Lo scherzo telefonico fatto al figlio del portavoce del Cremlino, in cui veniva avvertito di recarsi il giorno dopo agli uffici di reclutamento per l’immediata partenza al fronte, sta facendo scuola e dimostrando come l’ironia possa essere ancora l’arma più potente per smascherare i dittatori. Nikolay, figlio dell’autorevole e intoccabile Dmitry Peskov, se l’e cavata avvertendo di avere canali “superiori” per risolvere la cosa, insomma per non andare in guerra. Maggior disagio ha provocato la fake news diffusasi nelle scorse ore in tutto il mondo secondo la quale in Cina era in corso un colpo di Stato e che il leader assoluto del regime Xi Jinping sarebbe stato agli arresti.
Come ci ha spiegato in questa intervista Massimo Introvigne, sociologo, fondatore del Cesnur e del sito Bitter Winter, “si è risaliti al sito che ha diffuso per primo la notizia e si è potuto verificare che si tratta di un sito già noto per i suoi, chiamiamoli così, scherzi”. Quello che non si può appurare, ci ha detto ancora Introvigne, “è se fosse qualcosa di più di uno scherzo, una sorta di dichiarazione di un desiderio assai diffuso nel popolo cinese, quello di destituire il segretario del Partito comunista che si appresta a essere nominato per la terza volta consecutiva”.
Una fake news che sosteneva l’arresto di Xi Jinping ha fatto il giro del mondo, presa inizialmente sul serio da milioni di persone, incluse autorità politiche e media come Newsweek. Che cosa si sa di questo episodio?

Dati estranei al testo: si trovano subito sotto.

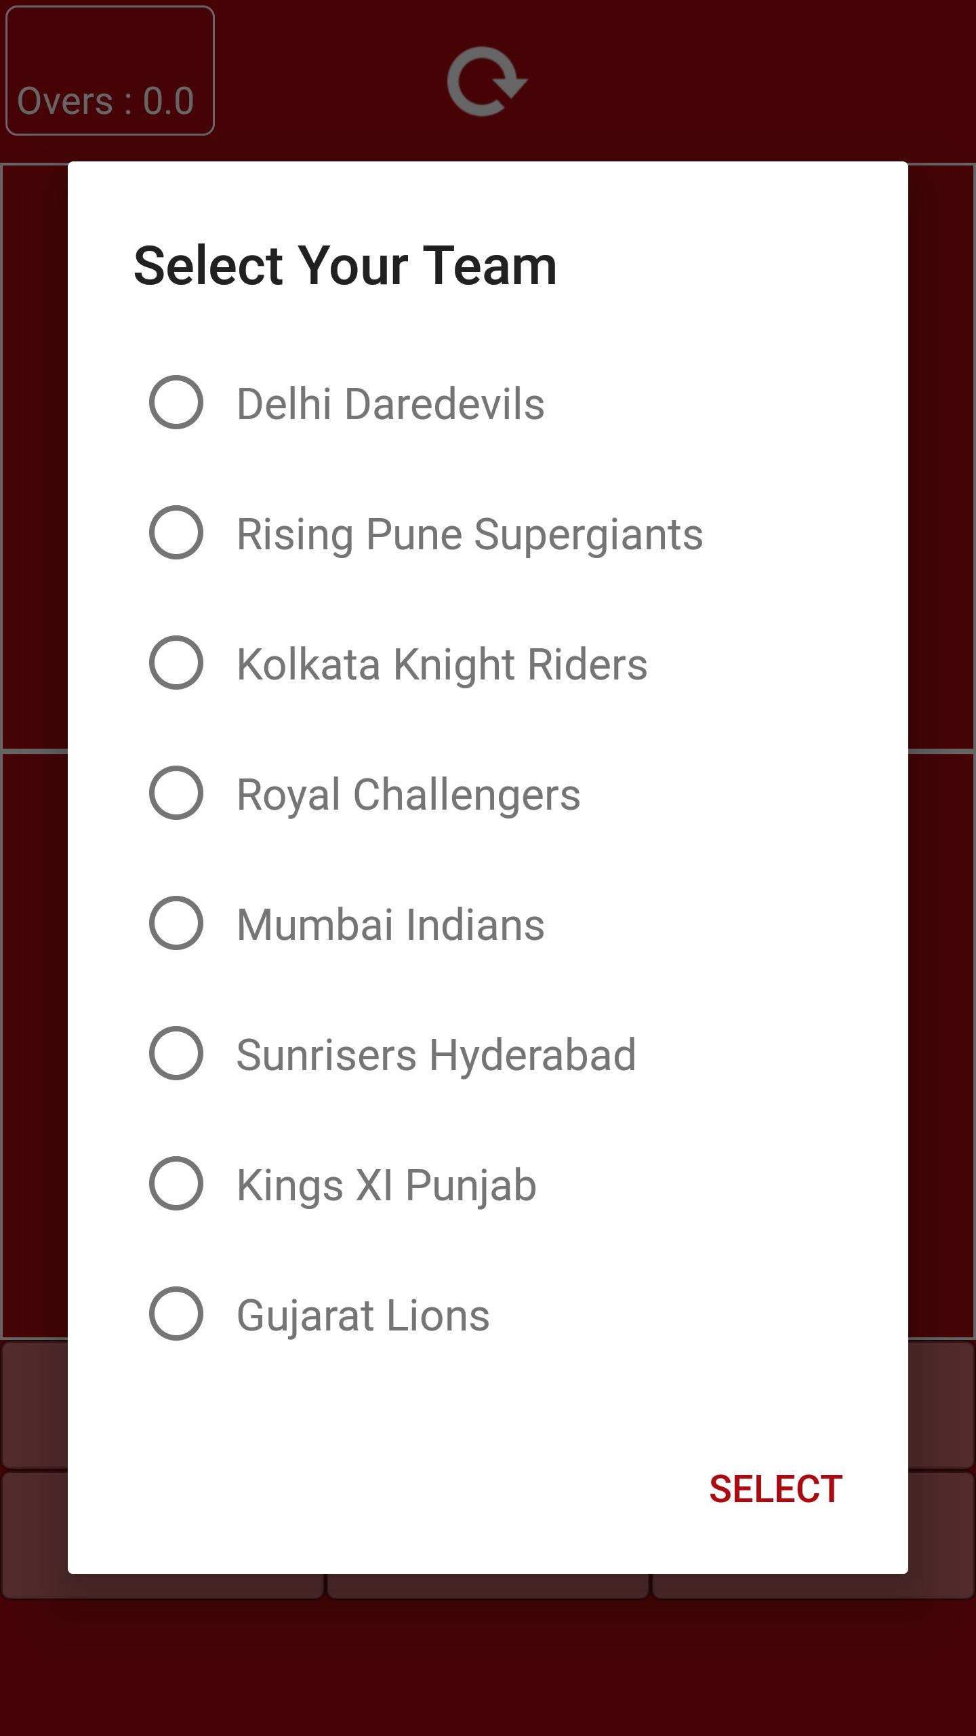Select the Sunrisers Hyderabad radio button
The width and height of the screenshot is (976, 1736).
[176, 1054]
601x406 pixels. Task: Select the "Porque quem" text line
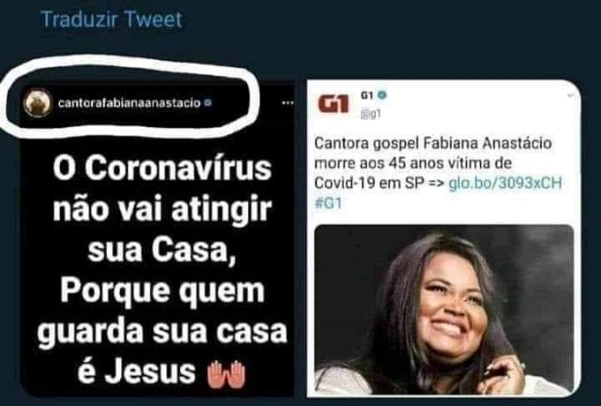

Sostanzialmente è stata una notizia falsa. Quello che ci si può e deve chiedere è come una tale fake news abbia avuto tanta diffusione e sia stata presa sul serio da così tanti. Il primo account che ha diffuso la notizia, parlando di un colpo di stato in corso a Pechino con la messa agli arresti domiciliari dello stesso Xi Jinping, è stato rintracciato ed è un account già conosciuto, un sito di, chiamiamoli così, burloni che non ha nessuna affiliazione politica. Che a Pechino non stesse succedendo nulla lo dimostra il fatto che nello stesso giorno il Comitato centrale del Partito comunista ha reso nota la lista dei delegati che parteciperanno al congresso del Pcc e nella quale non figura alcun dissidente, ma tutti fedelissimi di Xi.
C’è stato però un importante politico indiano, con almeno 10 milioni di follower, che ha ripreso la notizia. Come mai, secondo lei?

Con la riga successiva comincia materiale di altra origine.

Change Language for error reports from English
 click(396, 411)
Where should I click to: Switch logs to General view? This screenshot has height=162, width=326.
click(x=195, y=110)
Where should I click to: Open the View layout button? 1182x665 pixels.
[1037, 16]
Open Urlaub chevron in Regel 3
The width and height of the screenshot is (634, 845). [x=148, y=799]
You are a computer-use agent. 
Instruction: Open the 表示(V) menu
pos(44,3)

Non saprei, ogni tanto qualcuno che ha tanti follower si butta sulle notizie pensando di essere il primo. Non so dire se è caduto in una trappola o se avesse dei motivi politici. Certo è che in Cina tutto può succedere. Naturalmente il fatto che si tratti di uno scherzo non ci dice se ci siano movimenti sotto la superficie che per adesso noi non vediamo. Il congresso del partito sta per cominciare senza alcuna sorpresa, questo è quello che sappiamo.
Uno scherzo così può scuotere in qualche modo il regime cinese?
No, il regime non si scuote per una cosa del genere. Quello che è interessante notare è che così tante persone abbiano preso sul serio la fake news. Ci fa pensare che ci sia una sorta di wishful thinking, un pensiero speranzoso che esista un colpo di Stato che arrivi a detronizzare Xi Jinping. Oppure qualcuno tra chi ha amplificato la notizia ha informazioni sul malcontento popolare che noi non abbiamo.
Malcontento popolare che sappiamo esistere, ad esempio sulla troppo repressiva politica zero Covid, è così?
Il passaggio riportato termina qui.